Are you familiar with the __call__
method in Python? By defining this method, an instance of your class can be called
as though it were a function. Here's a contrived example solely to demonstrate how it works:
class Foo:
def __init__(self, name):
self.name = name
self.call_ct = 0
print(self.name, 'initialized')
def __call__(self):
self.call_ct += 1
print(self.name, self.call_ct)
bar = Foo('bar')
bar()
baz = Foo('baz')
baz()
bar()
Output:
bar initialized
bar 1
baz initialized
baz 1
bar 2
A more interesting use case is given by Brandon Rhodes,
that of swapping out an http_get(url)
method for an object that caches pages. Say for instance that we are maintaining
a project that includes the following web crawling code:
import urllib.request
from urllib.error import HTTPError, URLError
def http_get(url):
with urllib.request.urlopen(url) as page:
return page.getcode(), page.read().decode('utf-8')
def get_links(page_content):
loc = page_content.find('href')
while loc != -1:
start = loc + len('href="')
quote_char = page_content[start - 1]
end = page_content.find(quote_char, start)
yield page_content[start:end]
loc = page_content.find('href', loc + 1)
def crawl(start_page, max_depth, on_page):
stack = [(0, start_page)]
while stack:
depth, url = stack.pop()
try:
code, content = http_get(url)
except (ValueError, HTTPError, URLError):
continue
on_page(url, code, content)
if depth < max_depth and code == 200:
stack.extend((depth + 1, u) for u in get_links(content))
if __name__ == '__main__':
crawl('https://www.python.org', max_depth=1, on_page=lambda url, code, content: print(code, url))
Now say we become unsatisfied with the performance of this code and want to stop getting the same page multiple times.
The standard library provides a caching
mechanism that we could
decorate our http_get
function with.
from functools import lru_cache
# ...
@lru_cache()
def http_get(url):
with urllib.request.urlopen(url) as page:
return page.getcode(), page.read().decode('utf-8')
But another option is an object that implements __call__(self)

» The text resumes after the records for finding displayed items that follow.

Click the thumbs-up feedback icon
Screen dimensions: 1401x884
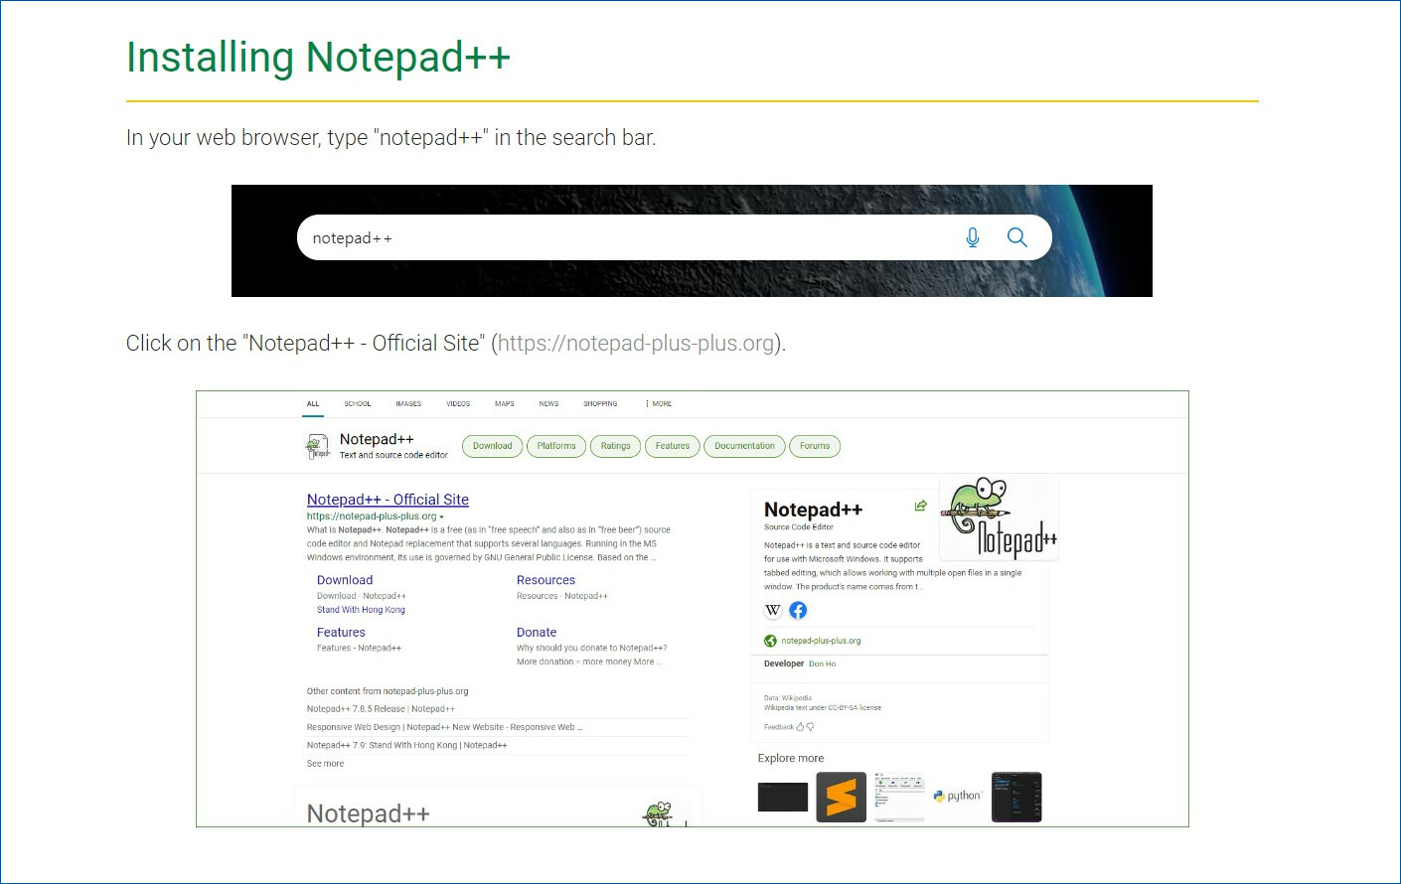800,727
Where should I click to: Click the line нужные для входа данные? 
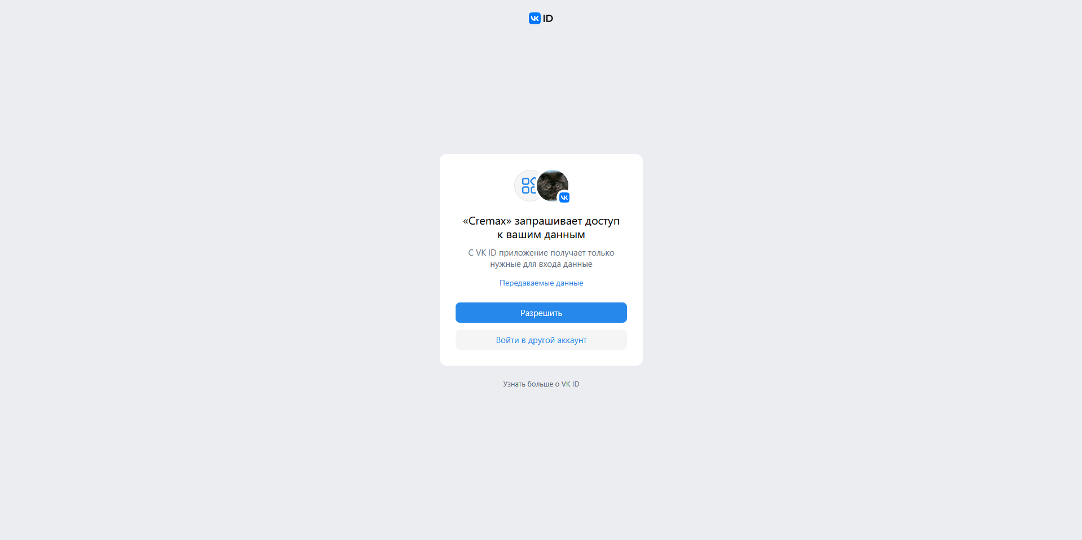[x=541, y=264]
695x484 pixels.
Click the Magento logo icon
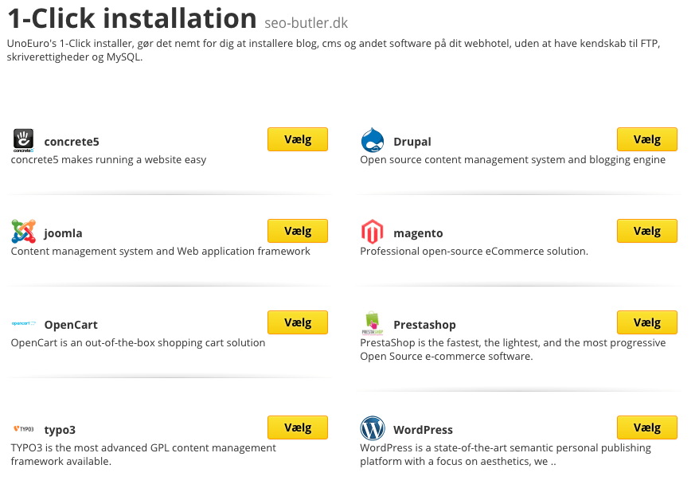coord(373,232)
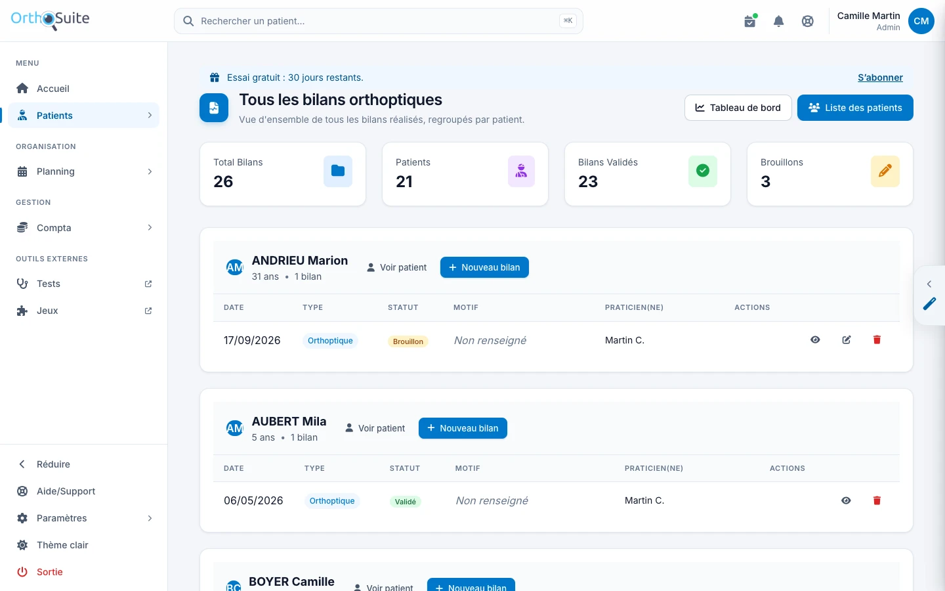Open Tests external tool menu item
This screenshot has height=591, width=945.
[84, 284]
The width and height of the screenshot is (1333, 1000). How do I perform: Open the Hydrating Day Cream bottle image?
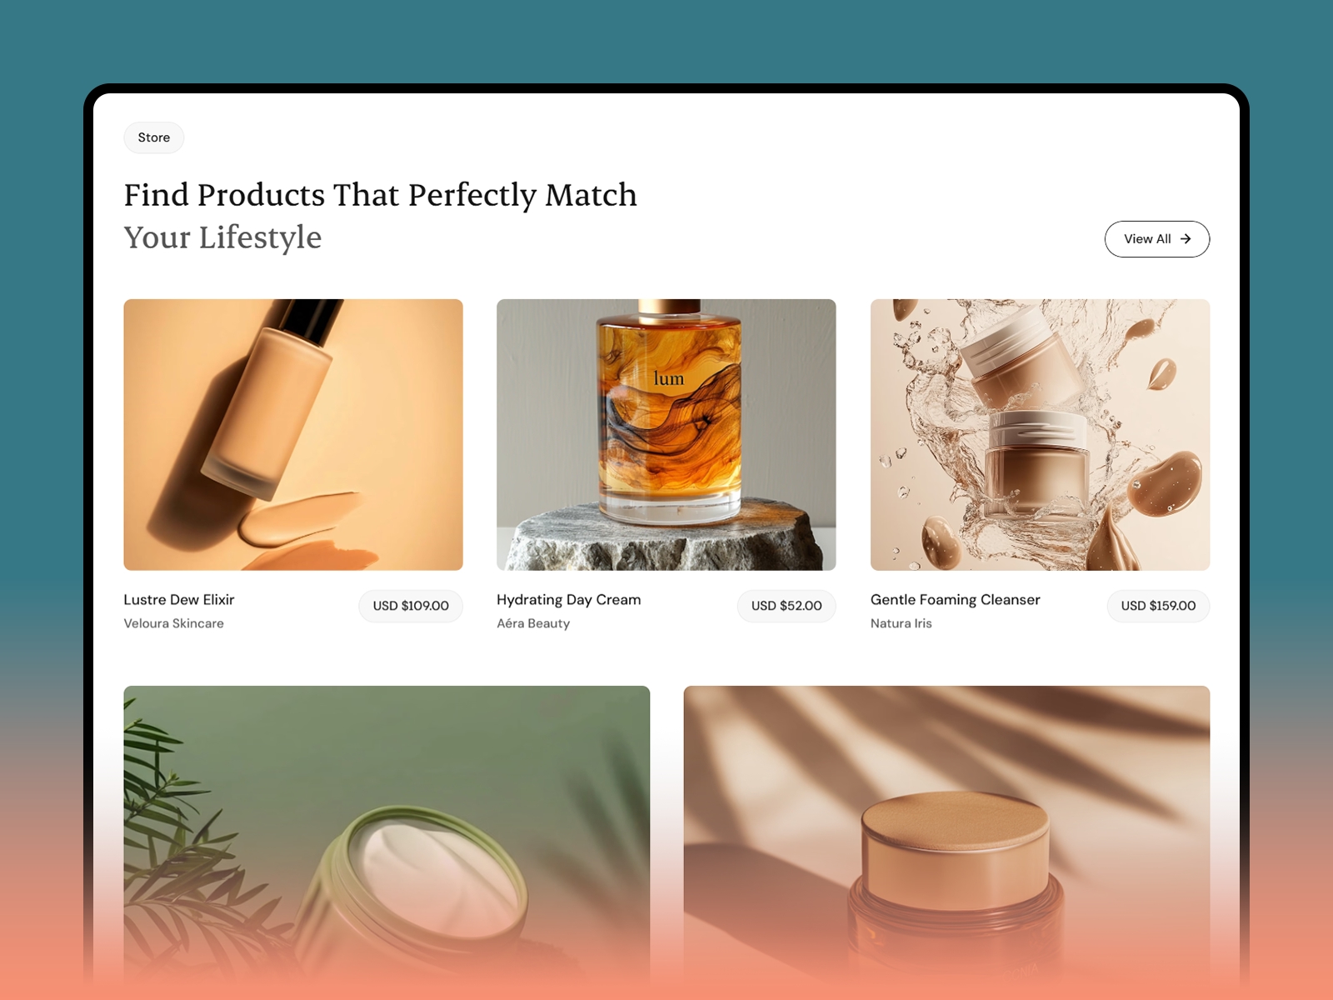point(667,435)
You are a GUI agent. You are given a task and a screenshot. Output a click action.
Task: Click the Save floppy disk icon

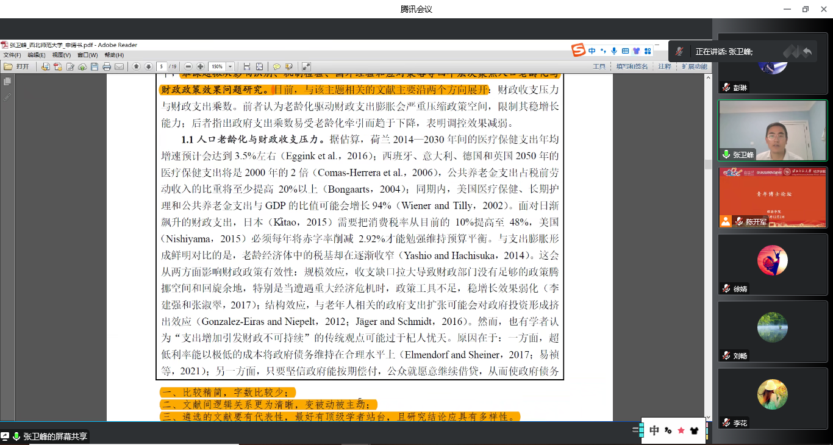click(95, 66)
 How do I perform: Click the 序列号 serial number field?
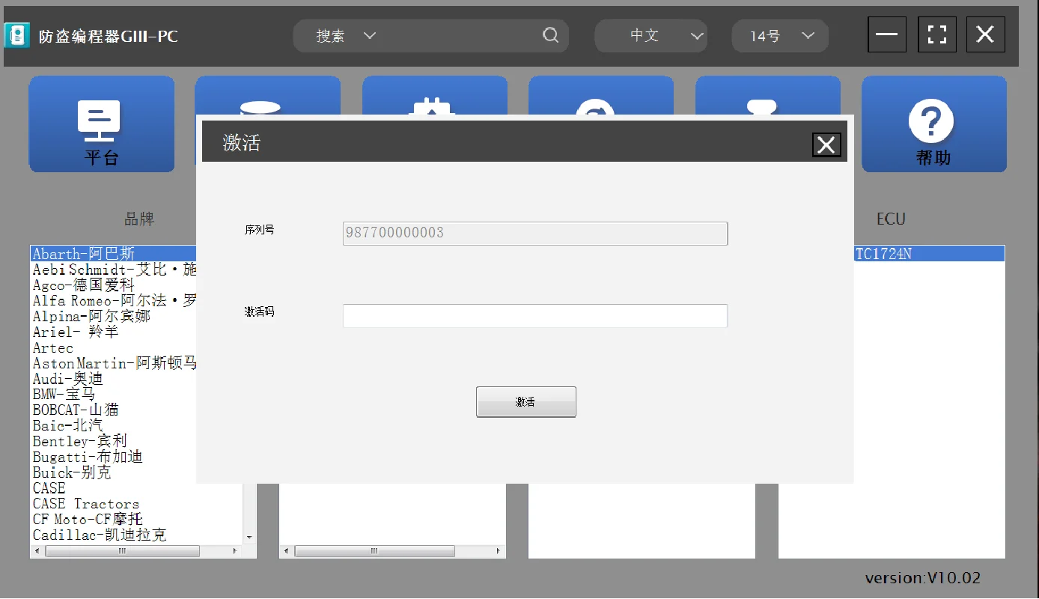(535, 234)
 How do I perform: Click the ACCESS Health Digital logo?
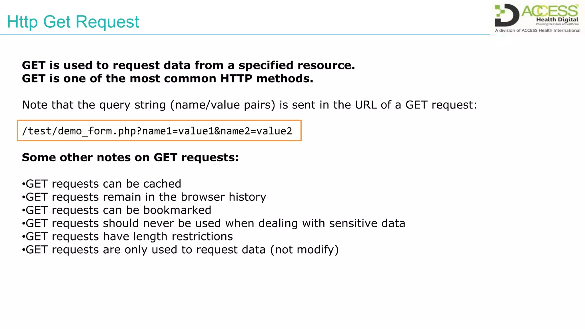click(536, 18)
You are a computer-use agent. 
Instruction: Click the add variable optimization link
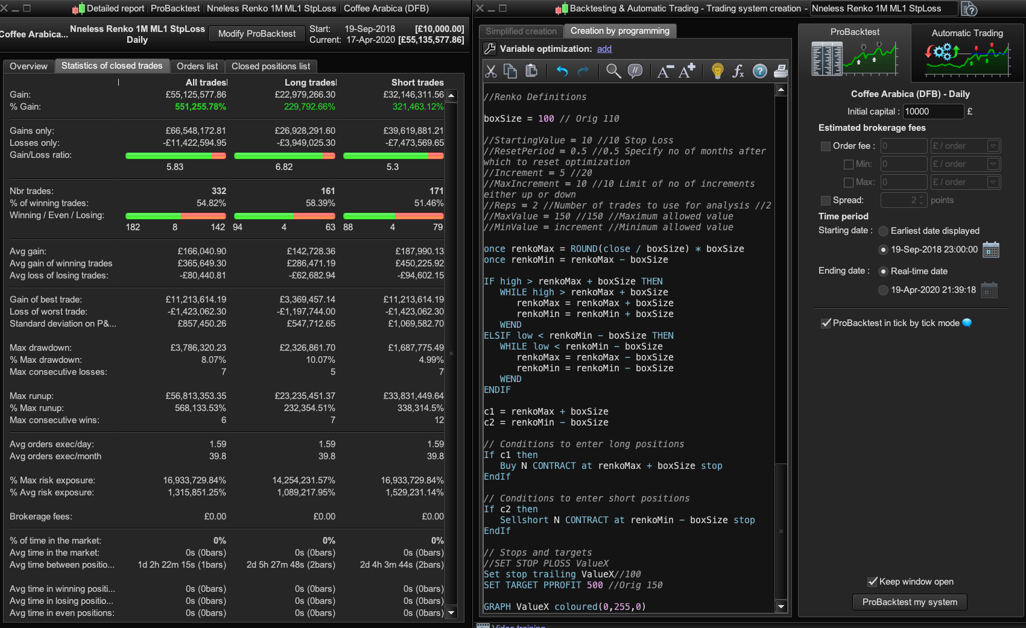click(604, 49)
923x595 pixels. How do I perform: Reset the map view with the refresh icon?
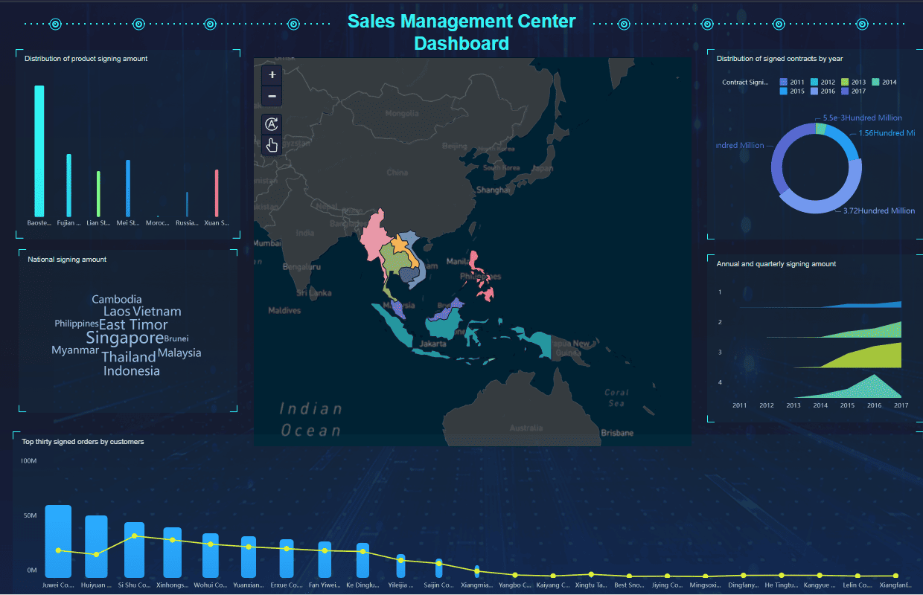[x=272, y=124]
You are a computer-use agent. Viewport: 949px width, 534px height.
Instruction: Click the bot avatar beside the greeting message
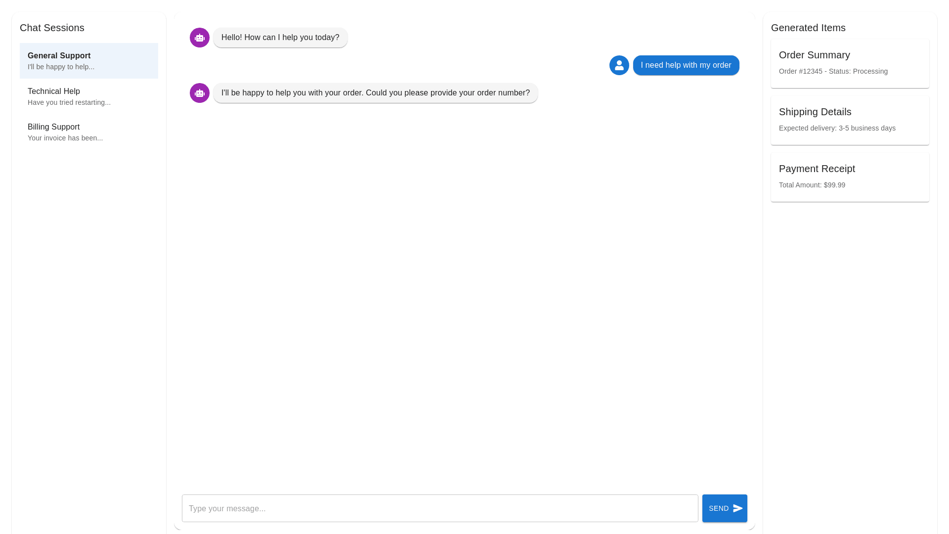200,38
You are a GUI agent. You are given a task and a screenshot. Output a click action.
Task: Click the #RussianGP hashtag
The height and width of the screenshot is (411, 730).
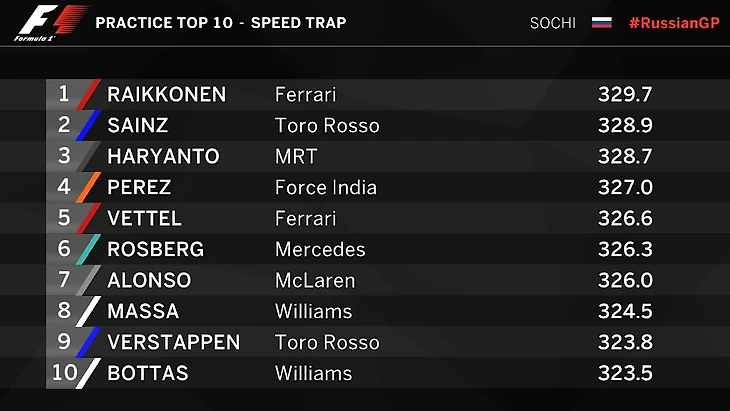pyautogui.click(x=674, y=22)
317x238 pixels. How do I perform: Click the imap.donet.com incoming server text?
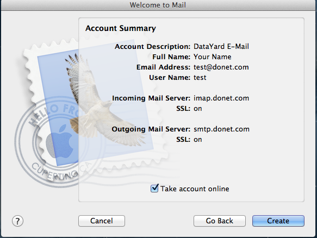tap(221, 98)
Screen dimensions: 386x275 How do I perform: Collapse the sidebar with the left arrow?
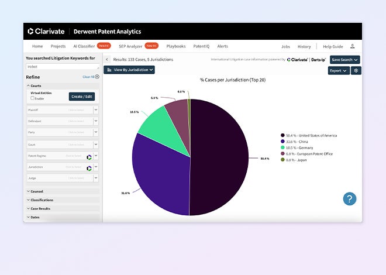pos(107,60)
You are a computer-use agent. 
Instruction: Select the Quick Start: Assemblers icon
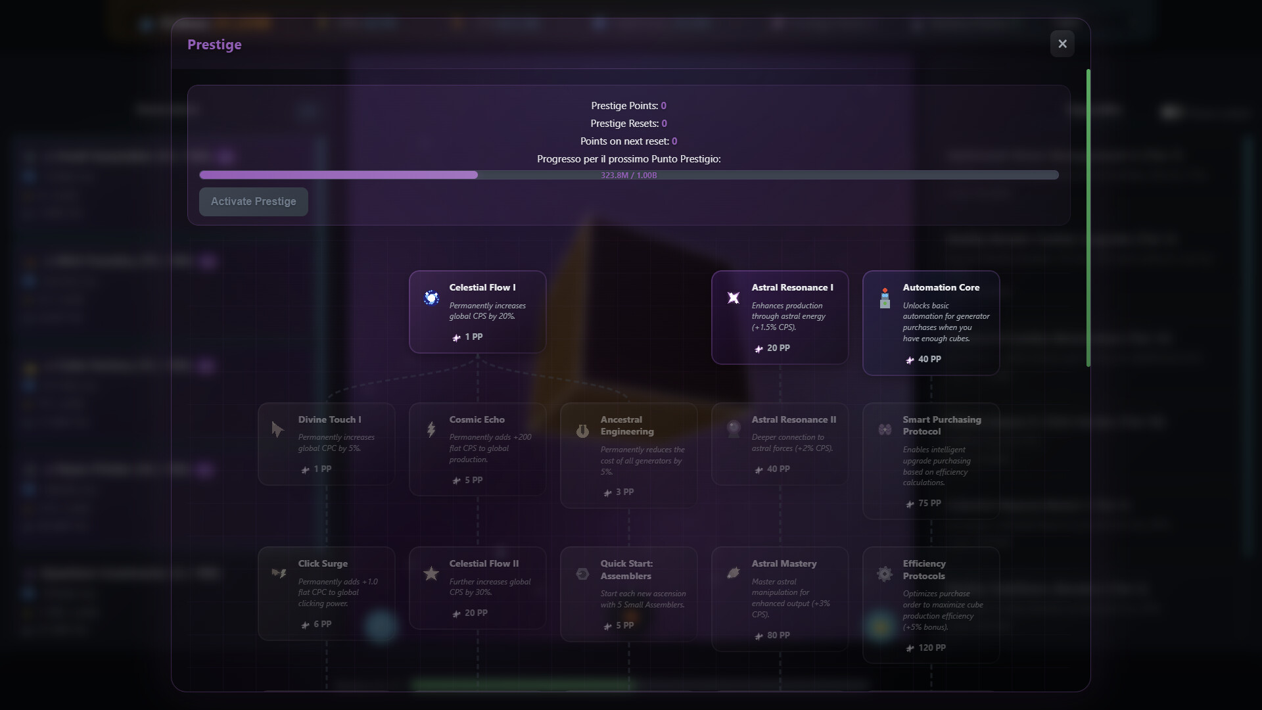(582, 573)
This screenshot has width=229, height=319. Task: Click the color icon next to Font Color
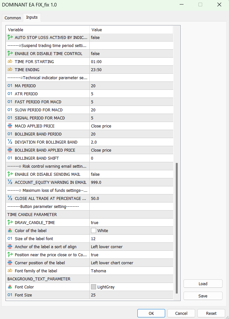pos(10,287)
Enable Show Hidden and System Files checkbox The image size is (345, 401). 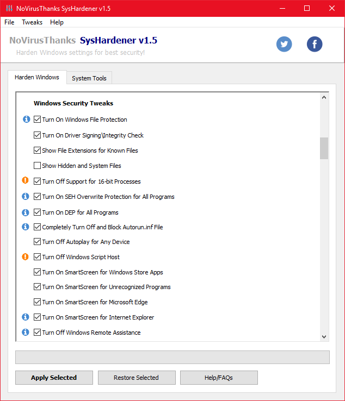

. What might that look like?
# ...
class CachedHttpGet:
def __init__(self):
self.cache = {}
def __call__(self, url):
if url not in self.cache:
with urllib.request.urlopen(url) as page:
self.cache[url] = (page.getcode(), page.read().decode('utf-8'))
return self.cache[url]
http_get = CachedHttpGet()
# ...
While lru_cache
is probably better in this contrived example, I hope this article gives you another tool for your
toolbox. The official docs are here.
Keep this in mind the next time you're refactoring something; it may be the right choice.